So I'm beginning my senior internship to graduate from environmental studies at UCSC. Since I had done blogging before and really enjoyed it, I figured why not try a blog as my journal requirement for my internship. I am currently working with the US Department of Agriculture under the Natural Resources Conservation Services division. I was originally taking an ENVS seminar in an intermediate GIS course but ended up dropping it and therefore I was in a state of panic searching for an internship opportunity. Fortunately, the Envs internship advisor Chris Krohn helped out by providing me with USDA-NRCS.
I first met Rich Casale, my agency sponsor, on the day all of my paperwork was due. He had wanted to make sure this would be a good fit, but I already knew it would be. We spent the first part of our meeting discussing the benefits of working with the Federal Government and how the benefits and job security outweigh the paycheck associated with other jobs. I fortunately had already been encouraged by my mother to search for jobs with the federal department after graduation, so I pretty much agreed with everything Rich said.

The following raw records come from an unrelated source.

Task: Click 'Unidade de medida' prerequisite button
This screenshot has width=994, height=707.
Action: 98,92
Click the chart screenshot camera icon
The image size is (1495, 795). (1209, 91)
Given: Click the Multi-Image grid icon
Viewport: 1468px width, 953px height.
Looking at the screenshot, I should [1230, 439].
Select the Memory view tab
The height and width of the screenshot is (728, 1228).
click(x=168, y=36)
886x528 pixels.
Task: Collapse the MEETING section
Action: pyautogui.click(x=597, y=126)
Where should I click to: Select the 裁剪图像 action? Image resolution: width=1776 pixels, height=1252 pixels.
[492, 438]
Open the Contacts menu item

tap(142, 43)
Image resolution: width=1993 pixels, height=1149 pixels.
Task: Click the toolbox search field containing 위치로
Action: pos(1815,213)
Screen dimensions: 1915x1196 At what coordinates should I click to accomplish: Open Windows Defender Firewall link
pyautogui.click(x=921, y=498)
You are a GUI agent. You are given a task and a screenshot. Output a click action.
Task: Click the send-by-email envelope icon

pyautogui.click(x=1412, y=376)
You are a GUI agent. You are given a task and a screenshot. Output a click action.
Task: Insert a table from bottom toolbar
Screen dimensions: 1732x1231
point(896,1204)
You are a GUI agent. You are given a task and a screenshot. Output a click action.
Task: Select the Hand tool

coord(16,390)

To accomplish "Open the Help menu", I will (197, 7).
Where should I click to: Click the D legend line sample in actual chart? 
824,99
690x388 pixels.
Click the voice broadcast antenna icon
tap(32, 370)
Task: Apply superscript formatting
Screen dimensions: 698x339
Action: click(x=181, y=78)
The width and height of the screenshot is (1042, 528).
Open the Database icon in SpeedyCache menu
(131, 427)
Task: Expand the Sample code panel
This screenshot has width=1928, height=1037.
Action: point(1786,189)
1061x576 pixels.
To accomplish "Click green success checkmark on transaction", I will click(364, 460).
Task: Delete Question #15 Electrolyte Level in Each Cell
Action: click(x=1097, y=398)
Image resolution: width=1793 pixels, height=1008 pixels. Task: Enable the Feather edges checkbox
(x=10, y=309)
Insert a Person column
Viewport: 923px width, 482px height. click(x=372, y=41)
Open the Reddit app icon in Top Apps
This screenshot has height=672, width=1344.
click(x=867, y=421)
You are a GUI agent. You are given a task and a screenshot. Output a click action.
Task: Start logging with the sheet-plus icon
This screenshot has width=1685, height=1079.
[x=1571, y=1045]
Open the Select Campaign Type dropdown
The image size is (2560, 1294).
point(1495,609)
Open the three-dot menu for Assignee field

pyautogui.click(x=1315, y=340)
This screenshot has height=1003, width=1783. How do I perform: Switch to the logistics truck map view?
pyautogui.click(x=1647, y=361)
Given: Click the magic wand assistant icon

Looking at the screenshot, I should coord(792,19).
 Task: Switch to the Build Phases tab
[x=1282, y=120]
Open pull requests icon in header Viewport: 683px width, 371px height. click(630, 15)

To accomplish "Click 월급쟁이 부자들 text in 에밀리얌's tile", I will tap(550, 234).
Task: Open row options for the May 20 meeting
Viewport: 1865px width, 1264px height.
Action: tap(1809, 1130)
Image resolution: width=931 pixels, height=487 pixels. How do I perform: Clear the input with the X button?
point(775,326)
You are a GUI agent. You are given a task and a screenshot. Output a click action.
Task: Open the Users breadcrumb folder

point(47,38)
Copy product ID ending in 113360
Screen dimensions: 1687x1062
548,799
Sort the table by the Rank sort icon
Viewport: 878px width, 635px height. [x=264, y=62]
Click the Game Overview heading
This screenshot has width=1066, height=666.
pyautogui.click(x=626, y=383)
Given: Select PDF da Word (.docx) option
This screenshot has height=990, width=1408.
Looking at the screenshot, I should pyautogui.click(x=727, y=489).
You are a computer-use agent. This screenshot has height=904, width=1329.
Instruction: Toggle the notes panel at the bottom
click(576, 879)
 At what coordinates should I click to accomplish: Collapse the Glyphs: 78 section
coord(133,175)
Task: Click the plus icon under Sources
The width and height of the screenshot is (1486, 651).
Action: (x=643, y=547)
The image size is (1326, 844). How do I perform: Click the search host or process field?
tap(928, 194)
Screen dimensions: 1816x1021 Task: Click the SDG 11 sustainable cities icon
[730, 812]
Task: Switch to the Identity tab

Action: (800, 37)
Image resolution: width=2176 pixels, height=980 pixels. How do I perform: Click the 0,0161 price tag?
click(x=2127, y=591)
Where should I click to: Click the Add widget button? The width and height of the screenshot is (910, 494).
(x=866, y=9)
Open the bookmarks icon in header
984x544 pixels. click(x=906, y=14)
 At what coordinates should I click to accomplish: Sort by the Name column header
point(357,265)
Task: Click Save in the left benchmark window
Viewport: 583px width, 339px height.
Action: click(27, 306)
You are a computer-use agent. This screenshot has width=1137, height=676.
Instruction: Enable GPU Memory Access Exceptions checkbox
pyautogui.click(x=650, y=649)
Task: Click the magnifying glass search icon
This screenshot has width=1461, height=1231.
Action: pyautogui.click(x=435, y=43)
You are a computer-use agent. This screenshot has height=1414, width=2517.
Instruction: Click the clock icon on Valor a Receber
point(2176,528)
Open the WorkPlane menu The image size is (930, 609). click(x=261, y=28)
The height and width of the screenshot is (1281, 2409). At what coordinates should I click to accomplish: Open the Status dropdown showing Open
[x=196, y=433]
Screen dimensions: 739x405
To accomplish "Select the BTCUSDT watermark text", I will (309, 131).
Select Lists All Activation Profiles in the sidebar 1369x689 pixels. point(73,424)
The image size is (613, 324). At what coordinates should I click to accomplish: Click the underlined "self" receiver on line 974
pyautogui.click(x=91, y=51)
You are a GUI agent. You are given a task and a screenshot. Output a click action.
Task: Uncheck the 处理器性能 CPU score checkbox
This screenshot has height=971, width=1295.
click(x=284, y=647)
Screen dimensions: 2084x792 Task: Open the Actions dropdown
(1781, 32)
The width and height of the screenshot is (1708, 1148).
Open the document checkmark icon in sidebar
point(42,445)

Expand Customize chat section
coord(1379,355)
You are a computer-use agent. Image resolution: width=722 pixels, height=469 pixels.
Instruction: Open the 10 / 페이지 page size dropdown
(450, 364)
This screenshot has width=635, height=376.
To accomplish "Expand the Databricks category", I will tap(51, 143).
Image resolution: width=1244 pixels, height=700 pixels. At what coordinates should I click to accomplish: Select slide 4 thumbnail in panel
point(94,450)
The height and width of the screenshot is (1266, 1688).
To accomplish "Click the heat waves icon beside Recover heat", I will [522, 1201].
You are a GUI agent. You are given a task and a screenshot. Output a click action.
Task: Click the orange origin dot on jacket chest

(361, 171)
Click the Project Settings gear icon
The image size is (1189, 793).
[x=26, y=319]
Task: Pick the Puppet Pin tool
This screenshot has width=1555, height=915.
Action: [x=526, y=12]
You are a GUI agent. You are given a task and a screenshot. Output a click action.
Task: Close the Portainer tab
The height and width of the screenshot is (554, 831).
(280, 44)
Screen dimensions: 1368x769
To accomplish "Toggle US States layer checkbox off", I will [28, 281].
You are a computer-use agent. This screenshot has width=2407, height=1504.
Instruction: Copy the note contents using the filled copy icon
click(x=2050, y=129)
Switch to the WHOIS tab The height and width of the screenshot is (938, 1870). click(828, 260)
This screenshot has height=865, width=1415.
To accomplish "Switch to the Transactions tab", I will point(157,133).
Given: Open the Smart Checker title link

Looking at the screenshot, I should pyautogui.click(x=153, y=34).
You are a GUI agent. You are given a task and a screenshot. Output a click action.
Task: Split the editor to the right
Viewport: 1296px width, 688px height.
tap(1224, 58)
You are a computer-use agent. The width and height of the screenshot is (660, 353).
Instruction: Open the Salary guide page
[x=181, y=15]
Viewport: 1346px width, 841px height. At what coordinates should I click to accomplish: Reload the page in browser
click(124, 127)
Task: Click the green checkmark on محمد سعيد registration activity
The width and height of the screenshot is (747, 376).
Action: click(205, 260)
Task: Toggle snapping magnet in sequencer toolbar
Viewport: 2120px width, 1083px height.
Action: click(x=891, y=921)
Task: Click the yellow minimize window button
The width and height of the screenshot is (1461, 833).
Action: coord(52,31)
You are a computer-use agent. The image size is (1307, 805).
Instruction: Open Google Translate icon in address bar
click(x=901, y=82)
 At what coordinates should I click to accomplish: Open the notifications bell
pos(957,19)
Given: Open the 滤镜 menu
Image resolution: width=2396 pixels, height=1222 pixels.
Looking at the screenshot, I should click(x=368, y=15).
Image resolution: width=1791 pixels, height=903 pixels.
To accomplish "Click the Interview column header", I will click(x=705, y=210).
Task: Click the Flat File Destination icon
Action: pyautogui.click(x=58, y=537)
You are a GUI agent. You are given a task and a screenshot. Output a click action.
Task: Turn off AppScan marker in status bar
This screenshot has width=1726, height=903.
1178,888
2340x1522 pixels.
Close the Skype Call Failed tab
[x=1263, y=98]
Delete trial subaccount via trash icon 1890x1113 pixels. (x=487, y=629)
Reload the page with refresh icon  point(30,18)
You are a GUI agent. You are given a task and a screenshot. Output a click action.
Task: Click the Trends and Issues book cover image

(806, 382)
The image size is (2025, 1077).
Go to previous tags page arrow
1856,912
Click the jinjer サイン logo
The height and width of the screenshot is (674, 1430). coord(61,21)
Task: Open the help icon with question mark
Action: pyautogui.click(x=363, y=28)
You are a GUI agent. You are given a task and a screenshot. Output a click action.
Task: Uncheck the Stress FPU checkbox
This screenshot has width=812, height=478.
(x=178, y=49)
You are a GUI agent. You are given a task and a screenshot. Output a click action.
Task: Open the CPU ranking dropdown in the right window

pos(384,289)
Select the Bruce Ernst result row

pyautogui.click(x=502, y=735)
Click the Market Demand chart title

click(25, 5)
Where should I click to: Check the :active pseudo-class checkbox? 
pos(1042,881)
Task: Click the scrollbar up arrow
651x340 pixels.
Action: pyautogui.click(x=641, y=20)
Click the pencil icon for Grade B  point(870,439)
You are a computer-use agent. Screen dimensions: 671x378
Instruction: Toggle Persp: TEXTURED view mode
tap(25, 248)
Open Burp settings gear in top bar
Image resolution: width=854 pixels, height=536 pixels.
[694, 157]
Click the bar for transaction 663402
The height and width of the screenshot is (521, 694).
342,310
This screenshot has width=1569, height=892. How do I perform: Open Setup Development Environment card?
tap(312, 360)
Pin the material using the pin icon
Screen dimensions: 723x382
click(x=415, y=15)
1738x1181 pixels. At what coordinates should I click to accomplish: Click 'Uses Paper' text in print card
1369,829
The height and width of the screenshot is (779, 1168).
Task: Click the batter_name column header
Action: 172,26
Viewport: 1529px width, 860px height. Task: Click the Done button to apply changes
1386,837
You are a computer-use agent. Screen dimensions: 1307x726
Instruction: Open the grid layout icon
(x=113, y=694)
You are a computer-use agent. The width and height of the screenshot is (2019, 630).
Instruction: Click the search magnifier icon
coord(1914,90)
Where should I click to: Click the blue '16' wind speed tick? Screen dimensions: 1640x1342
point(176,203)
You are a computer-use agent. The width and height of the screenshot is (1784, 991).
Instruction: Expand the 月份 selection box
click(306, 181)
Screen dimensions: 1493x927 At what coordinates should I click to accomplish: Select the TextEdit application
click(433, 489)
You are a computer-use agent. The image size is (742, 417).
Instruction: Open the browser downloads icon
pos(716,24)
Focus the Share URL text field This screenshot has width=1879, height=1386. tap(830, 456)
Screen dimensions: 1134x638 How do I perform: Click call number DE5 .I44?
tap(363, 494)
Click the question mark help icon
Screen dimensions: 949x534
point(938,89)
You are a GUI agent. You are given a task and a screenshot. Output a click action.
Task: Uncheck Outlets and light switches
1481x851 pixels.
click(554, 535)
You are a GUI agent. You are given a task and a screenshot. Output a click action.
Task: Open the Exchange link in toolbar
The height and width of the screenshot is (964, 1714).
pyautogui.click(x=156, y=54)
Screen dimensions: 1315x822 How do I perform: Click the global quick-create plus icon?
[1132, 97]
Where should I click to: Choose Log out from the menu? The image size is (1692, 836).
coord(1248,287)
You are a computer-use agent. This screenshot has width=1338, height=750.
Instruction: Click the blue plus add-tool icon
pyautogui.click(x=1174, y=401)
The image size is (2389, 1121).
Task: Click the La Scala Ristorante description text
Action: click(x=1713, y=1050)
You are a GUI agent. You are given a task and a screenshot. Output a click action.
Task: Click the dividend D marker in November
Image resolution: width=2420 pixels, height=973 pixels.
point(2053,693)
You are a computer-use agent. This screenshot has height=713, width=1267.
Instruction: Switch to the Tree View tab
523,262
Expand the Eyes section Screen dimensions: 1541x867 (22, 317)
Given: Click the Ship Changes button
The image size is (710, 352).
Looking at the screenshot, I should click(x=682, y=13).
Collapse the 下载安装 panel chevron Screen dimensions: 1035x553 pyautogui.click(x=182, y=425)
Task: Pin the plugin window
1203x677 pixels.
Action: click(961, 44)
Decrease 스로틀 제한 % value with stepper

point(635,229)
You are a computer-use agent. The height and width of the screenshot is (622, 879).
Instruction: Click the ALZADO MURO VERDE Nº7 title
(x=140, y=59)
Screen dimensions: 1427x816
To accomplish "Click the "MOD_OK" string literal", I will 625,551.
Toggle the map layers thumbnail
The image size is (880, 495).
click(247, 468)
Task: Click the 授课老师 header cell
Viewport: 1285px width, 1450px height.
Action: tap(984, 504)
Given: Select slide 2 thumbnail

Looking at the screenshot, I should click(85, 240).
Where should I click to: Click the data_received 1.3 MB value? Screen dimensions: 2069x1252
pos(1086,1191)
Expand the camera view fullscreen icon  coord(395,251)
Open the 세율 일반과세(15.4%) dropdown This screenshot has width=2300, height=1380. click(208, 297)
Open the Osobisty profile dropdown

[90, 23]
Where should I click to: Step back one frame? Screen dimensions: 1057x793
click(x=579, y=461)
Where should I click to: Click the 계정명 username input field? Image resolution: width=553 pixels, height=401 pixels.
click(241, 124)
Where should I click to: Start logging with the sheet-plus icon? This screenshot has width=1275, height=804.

We also discussed the benefits of the USDA and how there were locations across the US that I could possibly find a job after graduation. I was excited to hear they even had locations in Hawaii, the main place I was looking at for relocation after graduation.
Then we got into the important stuff. We discussed my interest in environmental studies, which has been vast indeed. Because I originally began as a policy focus, I am getting my legal studies minor and took a couple policy classes. After New Zealand, I was much more focused on resource management and monitoring and so I've been trying to gear towards that direction now. This internship sounded perfect because it works with both of those. We help private land owners to do natural resource reports of their land. This requires helping them know what resources they have, how to best manage them, what permits are needed. This means there is going to be some office work making maps, working with GIS, doing write ups, as well as some field work. I am definitely excited to do both.
My first assignment is to try out the web soil survey provided by NRCS. Its a mapping program that allows anyone to put in an address and find out what type of soil is available on your land. This program can do anything from acres upon acres to someones tiny backyard. Knowing your soil type can help farmers know what crops would be more successful, or let someone know how erodible your backyard is. I am excited that there is such a sophisticated mapping program available to anyone. I look forward to getting really comfortable with the program.